• What you should do: Work through the data line by line, gathering every line that has the word "agent".

Dataset entries:
--
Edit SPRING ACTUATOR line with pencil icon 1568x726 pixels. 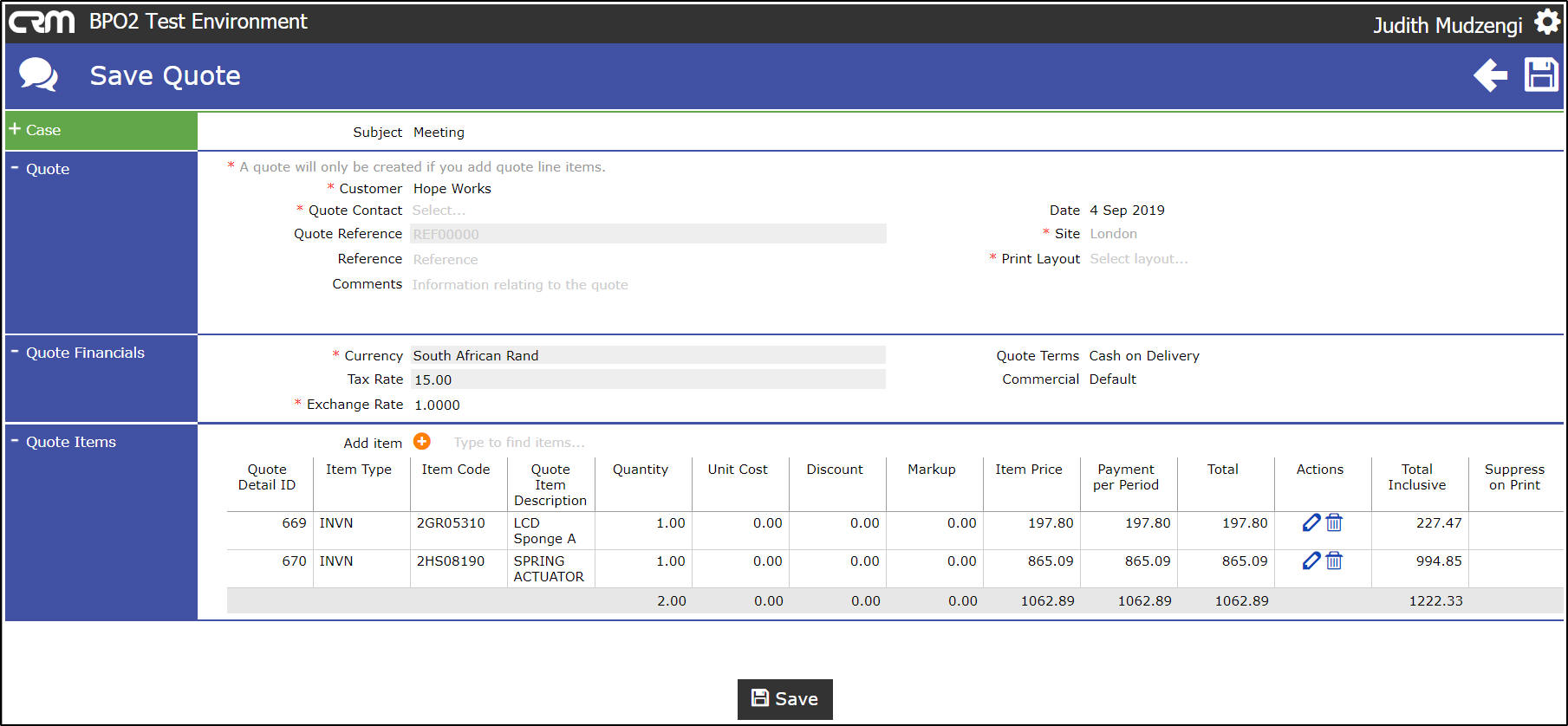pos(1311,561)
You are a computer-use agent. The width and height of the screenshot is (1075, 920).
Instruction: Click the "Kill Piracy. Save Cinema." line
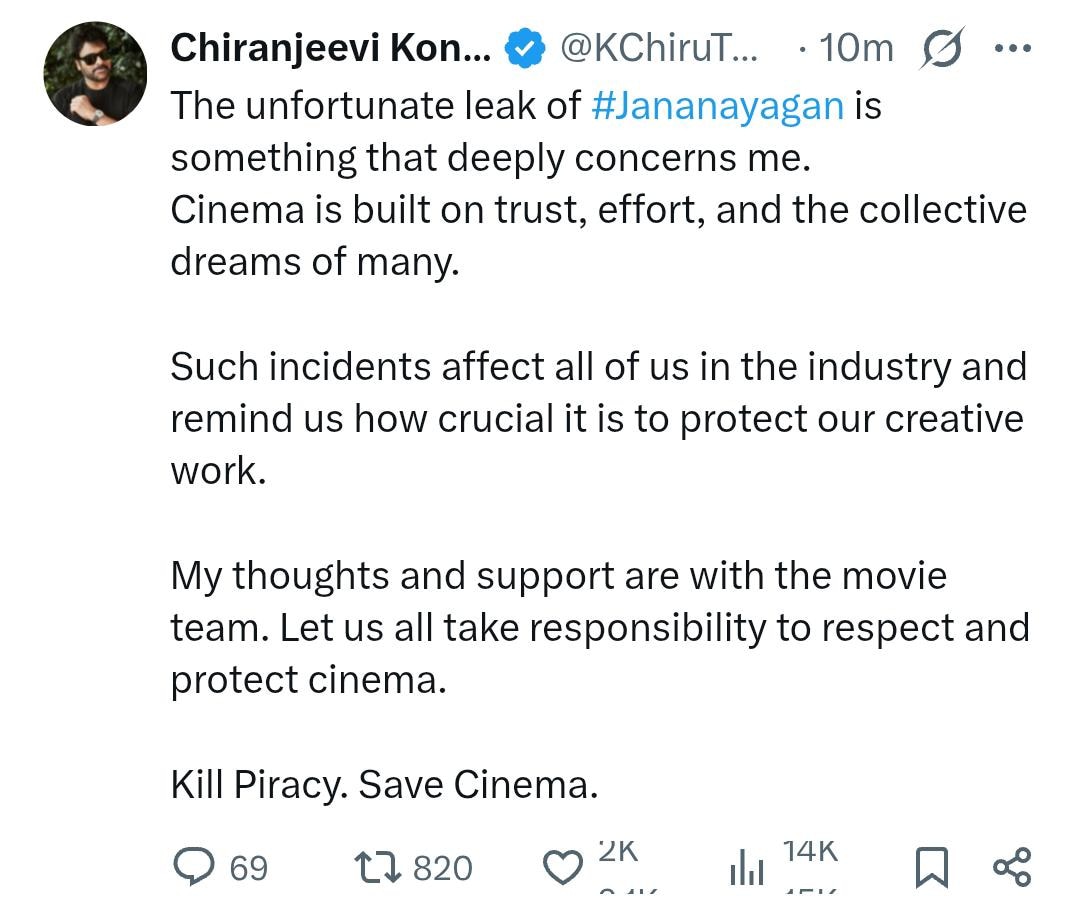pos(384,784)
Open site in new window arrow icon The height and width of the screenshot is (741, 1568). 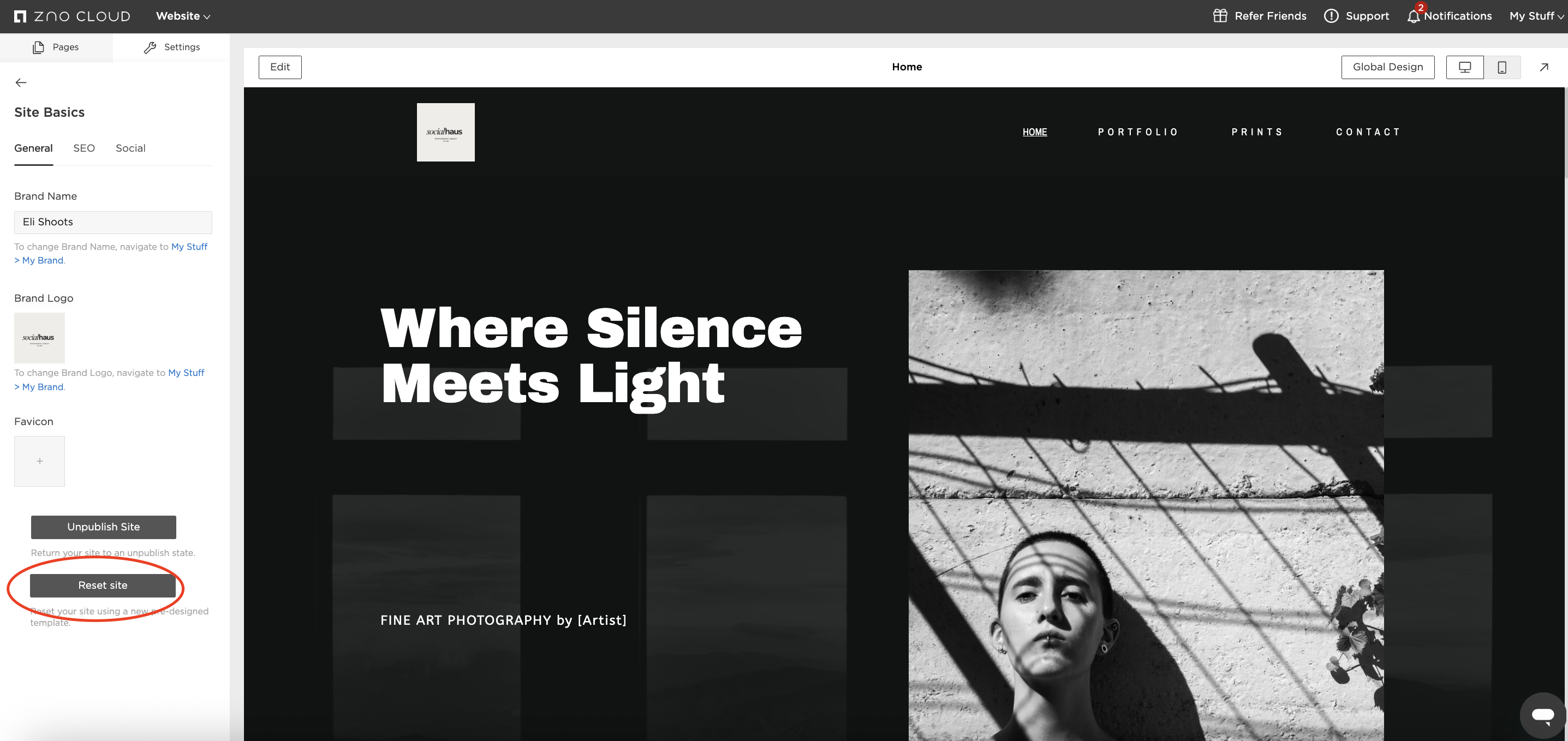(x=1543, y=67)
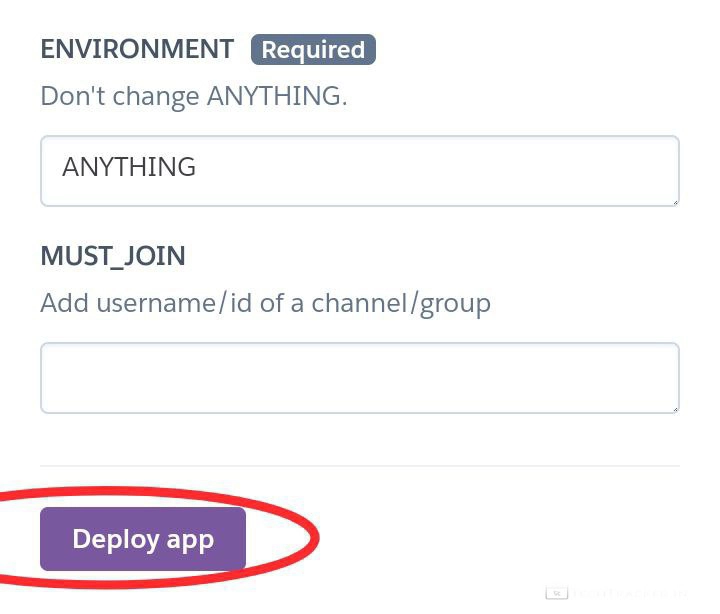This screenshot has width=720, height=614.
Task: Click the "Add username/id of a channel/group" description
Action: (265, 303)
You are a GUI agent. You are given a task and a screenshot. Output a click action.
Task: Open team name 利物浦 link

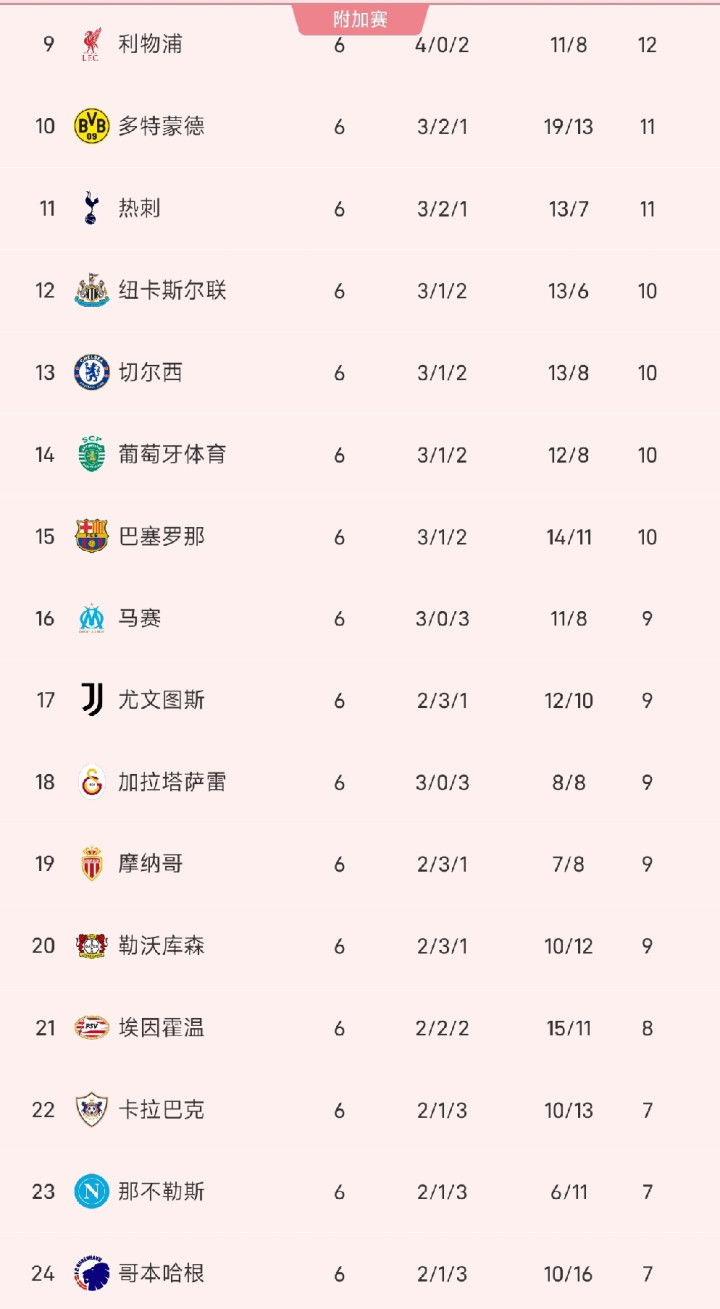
--
• Problem solution:
You are a computer-use agent. The width and height of the screenshot is (1075, 920).
You are a GUI agent. You are given a task and a screenshot. Output a click action.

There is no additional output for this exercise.